── Entries supplied ──

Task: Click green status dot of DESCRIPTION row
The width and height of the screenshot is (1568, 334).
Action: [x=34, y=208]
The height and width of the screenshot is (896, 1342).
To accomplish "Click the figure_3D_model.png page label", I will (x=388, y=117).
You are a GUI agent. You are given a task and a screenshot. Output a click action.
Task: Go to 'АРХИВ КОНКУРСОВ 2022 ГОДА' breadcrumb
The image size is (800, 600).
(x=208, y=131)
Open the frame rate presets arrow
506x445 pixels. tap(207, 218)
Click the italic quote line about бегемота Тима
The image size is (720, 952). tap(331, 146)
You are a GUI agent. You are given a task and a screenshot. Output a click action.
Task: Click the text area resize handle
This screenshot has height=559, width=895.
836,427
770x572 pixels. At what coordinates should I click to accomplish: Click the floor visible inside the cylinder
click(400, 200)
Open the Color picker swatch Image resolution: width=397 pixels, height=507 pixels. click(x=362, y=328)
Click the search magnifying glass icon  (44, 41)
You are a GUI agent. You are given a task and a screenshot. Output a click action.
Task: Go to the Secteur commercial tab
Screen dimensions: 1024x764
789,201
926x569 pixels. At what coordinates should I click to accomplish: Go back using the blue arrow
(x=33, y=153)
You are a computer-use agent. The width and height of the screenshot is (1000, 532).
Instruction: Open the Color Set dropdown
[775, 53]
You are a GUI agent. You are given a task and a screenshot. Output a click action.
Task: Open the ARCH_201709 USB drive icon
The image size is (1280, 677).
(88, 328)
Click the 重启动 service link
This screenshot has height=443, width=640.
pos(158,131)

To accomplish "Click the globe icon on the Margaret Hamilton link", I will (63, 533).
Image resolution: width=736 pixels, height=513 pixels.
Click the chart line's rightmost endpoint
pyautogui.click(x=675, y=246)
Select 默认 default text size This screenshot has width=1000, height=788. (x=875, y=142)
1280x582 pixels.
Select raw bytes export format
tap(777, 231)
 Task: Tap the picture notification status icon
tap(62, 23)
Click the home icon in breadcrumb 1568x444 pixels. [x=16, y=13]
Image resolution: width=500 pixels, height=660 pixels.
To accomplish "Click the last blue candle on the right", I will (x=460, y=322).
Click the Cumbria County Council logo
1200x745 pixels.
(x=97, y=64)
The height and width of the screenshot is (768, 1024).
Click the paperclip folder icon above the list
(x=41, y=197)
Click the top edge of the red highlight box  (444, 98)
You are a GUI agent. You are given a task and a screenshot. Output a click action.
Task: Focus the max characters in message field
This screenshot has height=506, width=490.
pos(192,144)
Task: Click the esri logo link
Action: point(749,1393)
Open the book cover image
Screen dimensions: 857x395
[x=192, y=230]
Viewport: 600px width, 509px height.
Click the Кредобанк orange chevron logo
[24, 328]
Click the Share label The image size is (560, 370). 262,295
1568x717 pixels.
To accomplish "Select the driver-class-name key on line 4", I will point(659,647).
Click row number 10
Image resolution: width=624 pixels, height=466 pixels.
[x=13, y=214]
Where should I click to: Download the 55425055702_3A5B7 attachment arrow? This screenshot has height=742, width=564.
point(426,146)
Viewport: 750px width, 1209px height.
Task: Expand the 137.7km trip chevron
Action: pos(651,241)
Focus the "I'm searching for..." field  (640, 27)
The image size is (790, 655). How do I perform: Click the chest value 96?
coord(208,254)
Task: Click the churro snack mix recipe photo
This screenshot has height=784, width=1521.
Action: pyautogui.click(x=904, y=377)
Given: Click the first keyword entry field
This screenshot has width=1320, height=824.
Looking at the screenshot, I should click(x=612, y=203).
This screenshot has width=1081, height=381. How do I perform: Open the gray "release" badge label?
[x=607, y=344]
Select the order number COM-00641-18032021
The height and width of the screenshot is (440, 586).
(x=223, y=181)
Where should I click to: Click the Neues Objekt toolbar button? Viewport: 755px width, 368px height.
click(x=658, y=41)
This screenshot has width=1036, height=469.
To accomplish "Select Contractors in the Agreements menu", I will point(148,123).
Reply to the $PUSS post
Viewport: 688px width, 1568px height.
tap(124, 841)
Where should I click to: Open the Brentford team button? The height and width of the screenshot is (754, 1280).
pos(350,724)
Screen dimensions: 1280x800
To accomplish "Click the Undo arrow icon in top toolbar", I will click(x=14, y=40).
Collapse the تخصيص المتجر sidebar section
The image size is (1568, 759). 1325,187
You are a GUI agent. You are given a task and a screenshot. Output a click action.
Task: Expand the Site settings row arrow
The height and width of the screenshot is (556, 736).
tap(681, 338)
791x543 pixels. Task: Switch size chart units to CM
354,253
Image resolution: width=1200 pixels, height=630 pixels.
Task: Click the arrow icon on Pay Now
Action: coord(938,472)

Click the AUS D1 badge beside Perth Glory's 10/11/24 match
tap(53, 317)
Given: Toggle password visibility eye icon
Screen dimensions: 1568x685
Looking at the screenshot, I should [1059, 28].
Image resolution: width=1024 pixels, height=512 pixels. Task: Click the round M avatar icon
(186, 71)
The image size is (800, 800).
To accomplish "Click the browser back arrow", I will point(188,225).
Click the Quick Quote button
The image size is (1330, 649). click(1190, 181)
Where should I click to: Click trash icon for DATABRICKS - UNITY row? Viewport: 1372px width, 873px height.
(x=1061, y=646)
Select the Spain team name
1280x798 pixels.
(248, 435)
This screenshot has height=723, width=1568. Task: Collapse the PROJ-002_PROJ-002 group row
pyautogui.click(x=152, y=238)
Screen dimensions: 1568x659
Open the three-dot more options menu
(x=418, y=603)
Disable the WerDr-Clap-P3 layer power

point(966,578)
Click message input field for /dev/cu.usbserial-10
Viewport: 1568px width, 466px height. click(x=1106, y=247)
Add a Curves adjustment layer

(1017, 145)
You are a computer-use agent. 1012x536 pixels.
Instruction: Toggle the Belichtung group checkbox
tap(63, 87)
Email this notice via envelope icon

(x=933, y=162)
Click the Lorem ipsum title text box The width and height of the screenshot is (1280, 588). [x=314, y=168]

───

**Task instructions:** Search the records for the string "breadcrumb", and copy every line that holds it.

**Exercise solution:**
Task: Go to 'АРХИВ КОНКУРСОВ 2022 ГОДА' breadcrumb
Click the home icon in breadcrumb 1568x444 pixels. [x=16, y=13]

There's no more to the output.